# [Zu prüfender Text]

„Warum Sie nicht auch auf europäischer Ebene auf ein früheres Datum der C02-Neutralität hin?“: Rede von Markus Dufner

Sehr geehrte Damen und Herren des Vorstands und Aufsichtsrats der Daimler Truck AG,

mein Name ist Markus Dufner, ich bin Geschäftsführer des Dachverbands der Kritischen Aktionärinnen. Wir vertreten zahlreiche Kleinaktionärinnen und sind Stimme für unsere 30 Mitgliedsorganisationen und weitere Umwelt- und Menschenrechtsorganisationen.

In Verbindung mit unseren Gegenanträgen zu den Tagesordnungspunkten 3, 4 und 8 spreche ich auf der heutigen virtuellen Hauptversammlung der Daimler Truck AG folgende Themen an:

Abgasmanipulation beim Kooperationspartner Hino

Lieferkette und Beijing Foton Daimler Automotive (BFDA)

Abhängigkeit von chinesische Batterie-Technologie

Klimaneutraler Güterverkehr

Abbiege-Assistent bisher nur für den US-Markt

Fehlende Transparenz beim Export von Militärfahrzeugen

Virtuelle Hauptversammlungen

Sehr geehrter Herr Daum, sehr geehrter Herr Kaeser, sehr geehrte Mitglieder von Vorstand und Aufsichtsrat, sehr geehrte Aktionärinnen und Aktionäre,

ich beginne mit unserem Gegenantrag zu Tagesordnungspunkt 8: Beschlussfassung über die Ermächtigung zur Durchführung einer virtuellen Hauptversammlung nach § 118a Aktiengesetz und eine weitere Satzungsänderung in diesem Zusammenhang

Der Dachverband der Kritischen Aktionärinnen und Aktionäre beantragt, den Beschlussvorschlag von Aufsichtsrat und Vorstand abzulehnen, den Vorstand zu bevollmächtigen, über die Durchführung einer virtuellen Hauptversammlung entscheiden zu können.

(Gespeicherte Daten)
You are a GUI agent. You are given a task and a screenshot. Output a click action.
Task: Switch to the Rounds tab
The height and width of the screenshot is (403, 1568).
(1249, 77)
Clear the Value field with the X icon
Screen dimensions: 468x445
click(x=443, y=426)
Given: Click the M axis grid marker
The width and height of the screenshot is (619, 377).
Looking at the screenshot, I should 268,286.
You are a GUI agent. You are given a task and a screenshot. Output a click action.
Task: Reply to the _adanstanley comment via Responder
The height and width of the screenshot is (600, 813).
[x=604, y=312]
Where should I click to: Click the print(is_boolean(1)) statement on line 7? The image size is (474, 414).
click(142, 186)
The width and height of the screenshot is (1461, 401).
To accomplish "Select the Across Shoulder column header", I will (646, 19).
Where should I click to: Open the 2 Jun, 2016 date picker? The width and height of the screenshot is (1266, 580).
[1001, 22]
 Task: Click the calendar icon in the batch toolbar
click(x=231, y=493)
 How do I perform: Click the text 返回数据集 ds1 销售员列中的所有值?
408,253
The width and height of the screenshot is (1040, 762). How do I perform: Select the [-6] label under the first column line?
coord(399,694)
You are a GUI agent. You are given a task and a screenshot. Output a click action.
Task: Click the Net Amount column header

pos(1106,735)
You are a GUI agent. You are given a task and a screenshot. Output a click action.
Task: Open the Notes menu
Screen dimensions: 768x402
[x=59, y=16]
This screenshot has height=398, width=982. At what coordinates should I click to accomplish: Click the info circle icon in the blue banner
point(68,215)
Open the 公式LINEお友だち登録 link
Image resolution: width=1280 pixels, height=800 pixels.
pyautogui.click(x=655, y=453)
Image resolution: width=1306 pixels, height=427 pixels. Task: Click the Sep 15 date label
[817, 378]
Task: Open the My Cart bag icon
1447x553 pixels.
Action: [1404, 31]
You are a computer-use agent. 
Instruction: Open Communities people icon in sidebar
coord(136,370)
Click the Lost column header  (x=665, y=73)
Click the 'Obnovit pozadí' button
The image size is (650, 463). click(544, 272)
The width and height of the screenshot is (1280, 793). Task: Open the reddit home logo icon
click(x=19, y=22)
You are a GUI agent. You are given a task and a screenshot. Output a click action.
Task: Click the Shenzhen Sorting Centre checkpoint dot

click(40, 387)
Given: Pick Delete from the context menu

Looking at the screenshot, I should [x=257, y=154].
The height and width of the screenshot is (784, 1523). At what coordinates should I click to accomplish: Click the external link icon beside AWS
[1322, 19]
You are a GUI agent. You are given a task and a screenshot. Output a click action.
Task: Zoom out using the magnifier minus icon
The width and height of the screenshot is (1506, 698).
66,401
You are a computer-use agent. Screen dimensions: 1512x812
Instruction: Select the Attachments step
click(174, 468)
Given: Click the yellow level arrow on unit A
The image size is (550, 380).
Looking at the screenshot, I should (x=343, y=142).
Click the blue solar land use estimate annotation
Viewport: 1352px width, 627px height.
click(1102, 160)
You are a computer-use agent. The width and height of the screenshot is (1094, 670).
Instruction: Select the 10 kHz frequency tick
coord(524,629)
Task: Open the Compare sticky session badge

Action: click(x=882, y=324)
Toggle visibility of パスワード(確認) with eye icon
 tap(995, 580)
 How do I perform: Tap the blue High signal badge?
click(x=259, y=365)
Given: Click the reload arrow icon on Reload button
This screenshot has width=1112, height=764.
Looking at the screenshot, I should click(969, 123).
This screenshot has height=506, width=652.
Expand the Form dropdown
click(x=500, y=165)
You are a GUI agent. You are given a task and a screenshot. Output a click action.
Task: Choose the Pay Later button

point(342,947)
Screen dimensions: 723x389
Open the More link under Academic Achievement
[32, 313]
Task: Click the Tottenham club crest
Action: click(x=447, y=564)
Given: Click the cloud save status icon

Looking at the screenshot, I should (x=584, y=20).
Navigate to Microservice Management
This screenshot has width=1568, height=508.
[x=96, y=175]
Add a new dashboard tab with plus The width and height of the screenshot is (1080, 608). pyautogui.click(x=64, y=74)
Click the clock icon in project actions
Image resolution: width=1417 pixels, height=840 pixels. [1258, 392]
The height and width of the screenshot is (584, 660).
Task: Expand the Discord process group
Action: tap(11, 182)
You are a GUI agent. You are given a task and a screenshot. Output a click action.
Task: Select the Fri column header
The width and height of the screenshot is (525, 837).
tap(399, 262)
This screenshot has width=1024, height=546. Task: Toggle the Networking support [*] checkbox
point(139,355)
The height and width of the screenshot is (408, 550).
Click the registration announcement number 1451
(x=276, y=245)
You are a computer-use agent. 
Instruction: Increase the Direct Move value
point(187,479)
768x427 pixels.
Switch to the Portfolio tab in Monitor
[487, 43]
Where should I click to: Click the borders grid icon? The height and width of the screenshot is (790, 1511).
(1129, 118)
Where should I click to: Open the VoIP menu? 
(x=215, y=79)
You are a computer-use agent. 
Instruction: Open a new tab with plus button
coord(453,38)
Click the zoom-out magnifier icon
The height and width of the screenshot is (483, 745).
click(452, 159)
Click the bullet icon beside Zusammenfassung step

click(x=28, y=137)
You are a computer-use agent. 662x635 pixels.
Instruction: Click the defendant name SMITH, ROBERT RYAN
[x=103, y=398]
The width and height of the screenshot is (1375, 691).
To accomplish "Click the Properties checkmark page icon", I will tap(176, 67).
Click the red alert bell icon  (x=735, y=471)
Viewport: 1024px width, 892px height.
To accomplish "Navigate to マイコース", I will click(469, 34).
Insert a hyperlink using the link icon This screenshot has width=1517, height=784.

# [Arbeitsauftrag 1]
Wie lautet in der Rede zur Hauptversammlung die Passage von „Fehlende Transparenz beim“ bis „entscheiden zu können.“? Schreiben Sie sie wortgetreu nieder.
# [Arbeitsauftrag 2]
Wie könnte die Rede zur Hauptversammlung nach ihrem letzten Satz weitergehen? Führen Sie sie von dort aus fort.

# [Antwort 1]
Fehlende Transparenz beim Export von Militärfahrzeugen

Virtuelle Hauptversammlungen

Sehr geehrter Herr Daum, sehr geehrter Herr Kaeser, sehr geehrte Mitglieder von Vorstand und Aufsichtsrat, sehr geehrte Aktionärinnen und Aktionäre,

ich beginne mit unserem Gegenantrag zu Tagesordnungspunkt 8: Beschlussfassung über die Ermächtigung zur Durchführung einer virtuellen Hauptversammlung nach § 118a Aktiengesetz und eine weitere Satzungsänderung in diesem Zusammenhang

Der Dachverband der Kritischen Aktionärinnen und Aktionäre beantragt, den Beschlussvorschlag von Aufsichtsrat und Vorstand abzulehnen, den Vorstand zu bevollmächtigen, über die Durchführung einer virtuellen Hauptversammlung entscheiden zu können.

# [Antwort 2]
Aus Sicht des Vorstands und Aufsichtsrats mag die virtuelle Hauptversammlung nach der neuen Rechtslage „eine vollwertige Alternative zur Präsenzhauptversammlung“ sein. Aus unserer Sicht erfüllt die virtuelle Hauptversammlung diese Funktion aber nicht.

Das Format und die Art und Weise, wie eine Hauptversammlung durchgeführt wird, betreffen elementare Aktionärsrechte. Daher sollte die Hauptversammlung und nicht der Vorstand darüber entscheiden, zu welchen Bedingungen bzw. in welchem Format zukünftige Hauptversammlungen durchgeführt werden sollen.

Zudem sollte die Hauptversammlung auch darüber entscheiden dürfen, ob als weitere Option ein hybrides Format umgesetzt werden soll, welches die Vorteile einer Präsenz-Hauptversammlung mit jenen einer rein virtuellen Veranstaltung vereint.

Meine Fragen an Sie, Herr Kaeser und Herr Daum:
1. Welche Gründe haben Sie bewogen, nach Überwindung der Corona-Pandemie für die heutige Hauptversammlung das Format der virtuellen Hauptversammlung zu wählen?
2. Ist Ihnen bewusst, dass mit diesem Format ein wirklicher Dialog mit den Aktionärinnen und Aktionären kaum möglich ist?
3. Werden Sie die Hauptversammlung 2024 erstmals in der noch kurzen Geschichte der Daimler Truck AG als Präsenzhauptversammlung durchführen? 

Nun komme ich zu unserem Gegenantrag zu Tagesordnungspunkt 4: Beschlussfassung über die Entlastung der Mitglieder des Aufsichtsrats

Der Dachverband der Kritischen Aktionärinnen und Aktionäre beantragt, den Mitgliedern des Aufsichtsrats der Daimler Truck AG die Entlastung für das Geschäftsjahr 2021 zu verweigern.

Der Aufsichtsrat hat seine Aufgabe, die Tätigkeit des Vorstandes gemäß § 111 Abs. 1 AktG zu überwachen, nur unzureichend erfüllt.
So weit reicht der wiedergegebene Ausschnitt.